Passage provided:
# confused and hurt



## noideato20 (Oct 27, 2009)

my husband may be considering divorce but told me for now he is just trying to figure out if he has any feelings for me at all and he just cant answer that right now
_Posted via Mobile Device_


----------



## StrongEnough (Nov 25, 2008)

I see you are posting via a mobile device, or cell phone, but can you provide any additional background information?


----------



## noideato20 (Oct 27, 2009)

yes i hope im doing this right. 17 year marriage weve had are ups and down for sure. One day a week and a half ago he just tells me all these things pilled up about us and he was just left empty concerning me that he had to figure out whether he could still have feelings for me and he was tired of walking on eggshells and i would have to give him time to think. So i started with the crying and the begging to no avail so over the week or two just tried to be cheerful spend more time with the kids ect.... I just feel like its really over he has stopped with any physical closeness at all. no phone calls no text. no i love yous. this is the hardest thing i have ever been through
_Posted via Mobile Device_


----------



## StrongEnough (Nov 25, 2008)

Was there any single event that triggered this? The more info you provide, the easier it will be to find help and support through this time.

First though, I would not beg him to stay. Start working on yourself and be the best you that you possibly can. You cannot change him or his feelings.


----------



## noideato20 (Oct 27, 2009)

its the sex i think it all revolves around that i got mad yet again over it and hes just fed up he says its his problem and he will decide when to get help so thats what happened
_Posted via Mobile Device_


----------



## StrongEnough (Nov 25, 2008)

What is the problem with the sex? Not enough? Not initiating? Can't perform? Different wants?


----------



## noideato20 (Oct 27, 2009)

not enough says its cause of performance issues and apparently i havent been supportive about that but i just cant see how you go from that to and by the way i have no feelings for you
_Posted via Mobile Device_


----------



## StrongEnough (Nov 25, 2008)

Has he seen a dr about it? He is probably embarrassed.


----------



## fullofanger (Oct 24, 2009)

Have you read the book "Fireproof"? There's also a movie out. Your situation kinda reminds me of that. You didn't say much about yourself or him. Be more specific about everything and you will get some real advice. There's people with similar situations that can give you advice. Just be specific.


----------



## noideato20 (Oct 27, 2009)

What you will do:
[A] Answer these questions about the forum thread, one line each:
(i) How many years has noideato20's marriage lasted?
(ii) What book does fullofanger ask about?
(iii) What does StrongEnough advise against doing to keep the husband?
[B] Recast the paragraph of the forum thread that begins "yes i hope im doing this right" as a short bulleted list that keeps its main facts.
[C] List every user who posts in the forum thread, each with the date shown beside the name.
The records that come next are separate material, unrelated to the forum thread.

Dataset:
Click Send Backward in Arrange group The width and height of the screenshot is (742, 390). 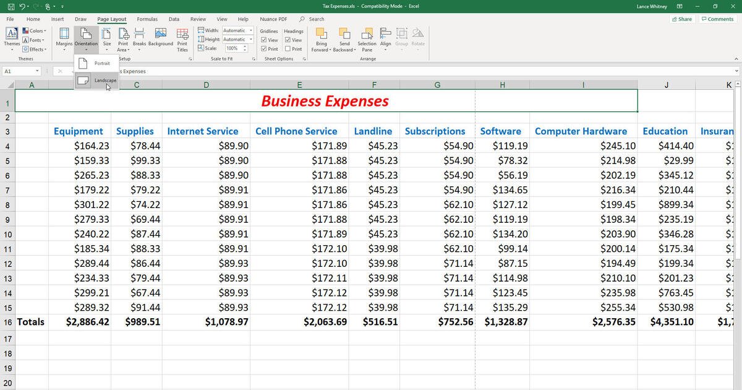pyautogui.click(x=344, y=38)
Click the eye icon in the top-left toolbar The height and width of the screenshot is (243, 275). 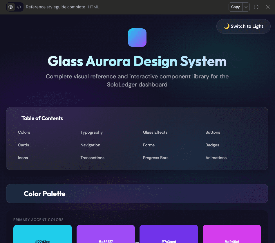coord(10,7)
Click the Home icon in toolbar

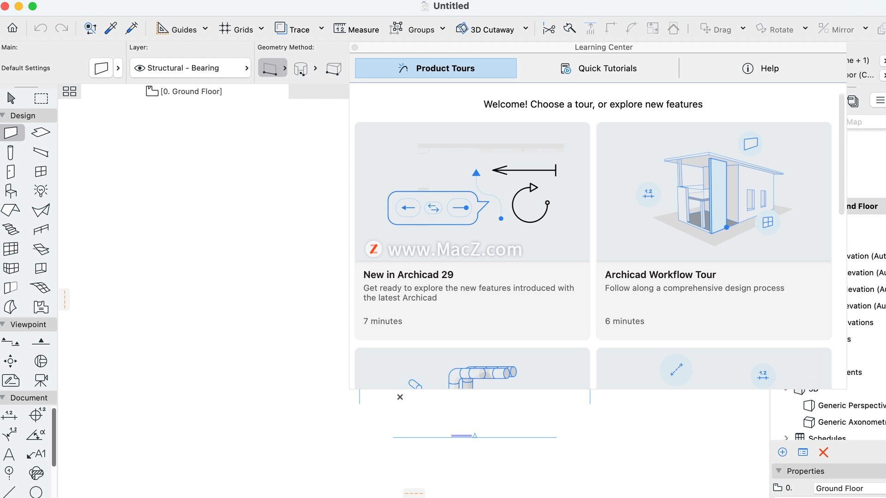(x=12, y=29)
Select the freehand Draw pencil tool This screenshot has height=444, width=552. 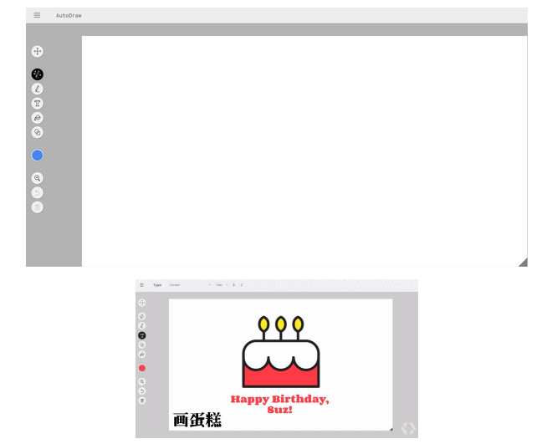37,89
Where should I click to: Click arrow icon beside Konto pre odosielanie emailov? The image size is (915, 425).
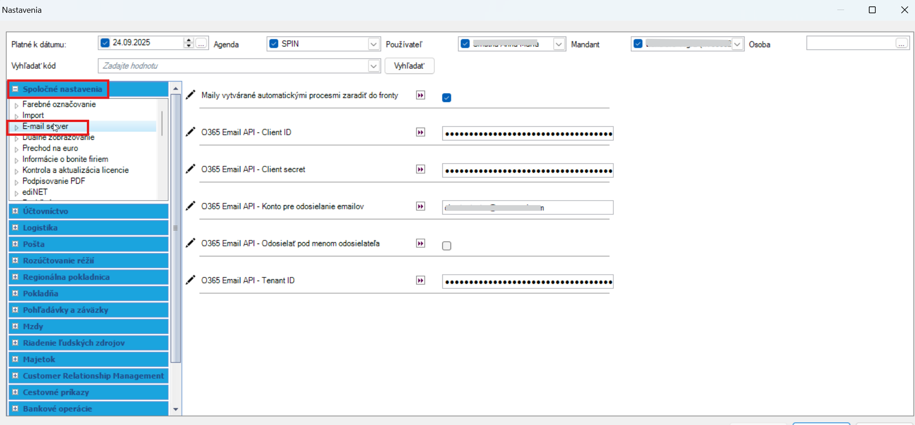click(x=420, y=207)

==

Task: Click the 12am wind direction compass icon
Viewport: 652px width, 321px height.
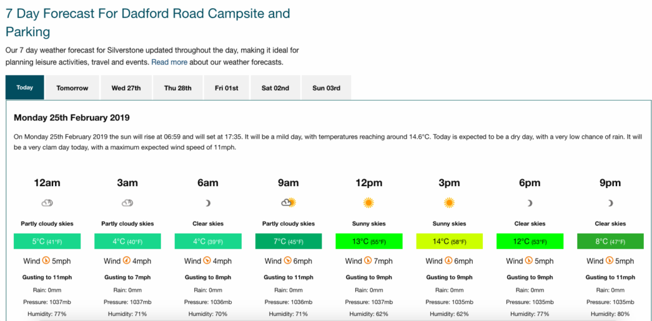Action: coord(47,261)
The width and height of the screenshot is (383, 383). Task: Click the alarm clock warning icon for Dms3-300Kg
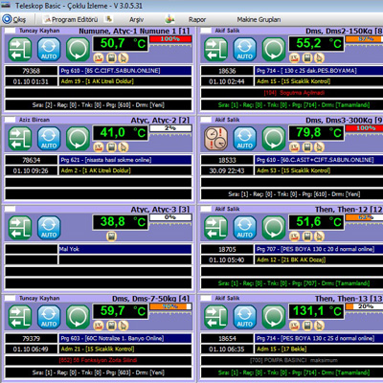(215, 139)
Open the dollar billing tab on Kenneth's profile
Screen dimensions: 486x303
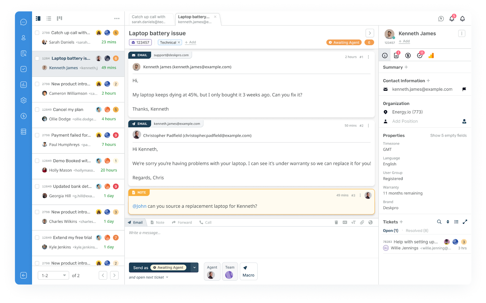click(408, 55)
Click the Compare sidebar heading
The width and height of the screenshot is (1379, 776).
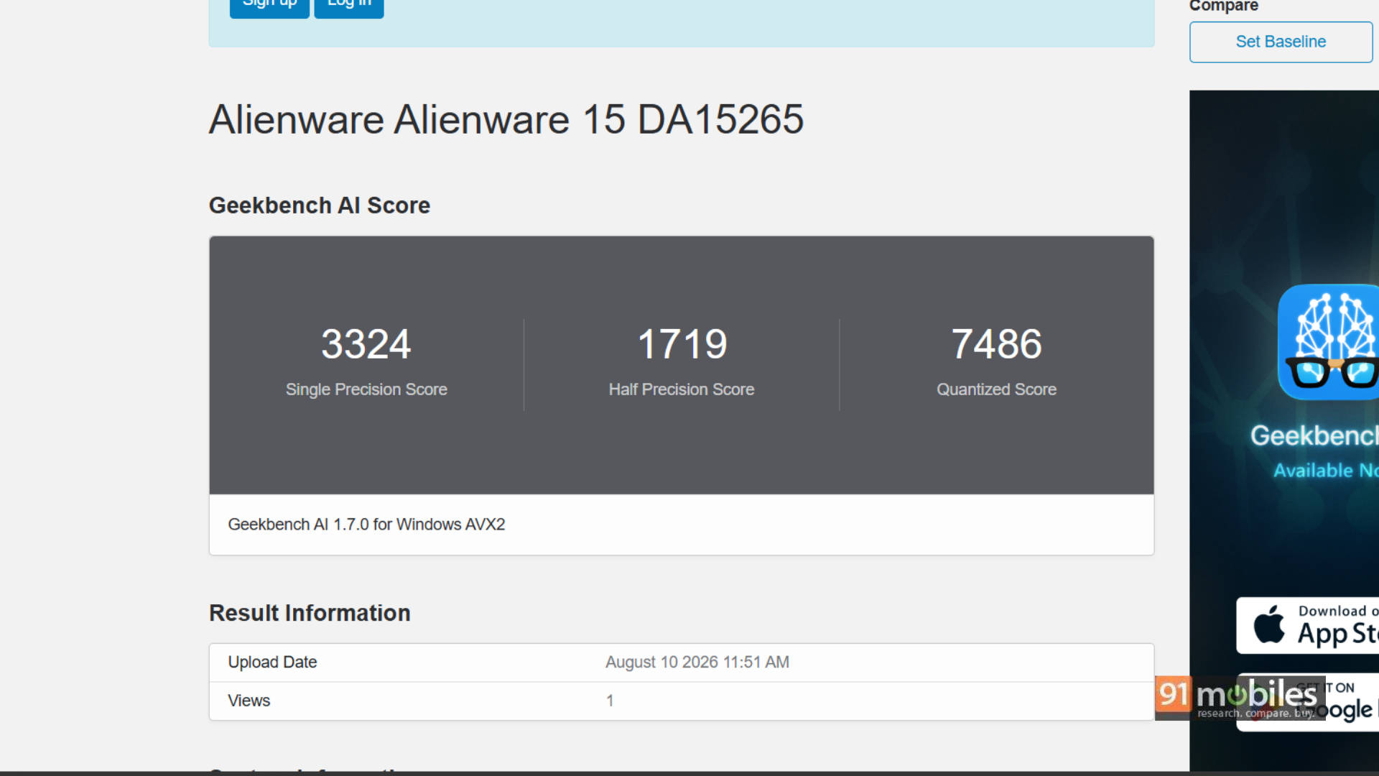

Worked answers:
[A]
(i) 17 years.
(ii) "Fireproof."
(iii) Begging him to stay.

[B]
- The marriage has lasted 17 years, with ups and downs.
- About a week and a half ago, the husband listed things that had piled up about them. He said he felt empty toward the poster and had to figure out whether he could still have feelings for the poster. He said he was tired of walking on eggshells and asked for time to think.
- The poster first cried and begged, with no result. Over the next week or two, the poster tried to be cheerful and spend more time with the kids.
- The poster feels it is really over. He has stopped all physical closeness, phone calls, texts, and "I love yous."
- The poster calls it the hardest thing ever gone through.

[C]
- noideato20 (Oct 27, 2009)
- StrongEnough (Nov 25, 2008)
- fullofanger (Oct 24, 2009)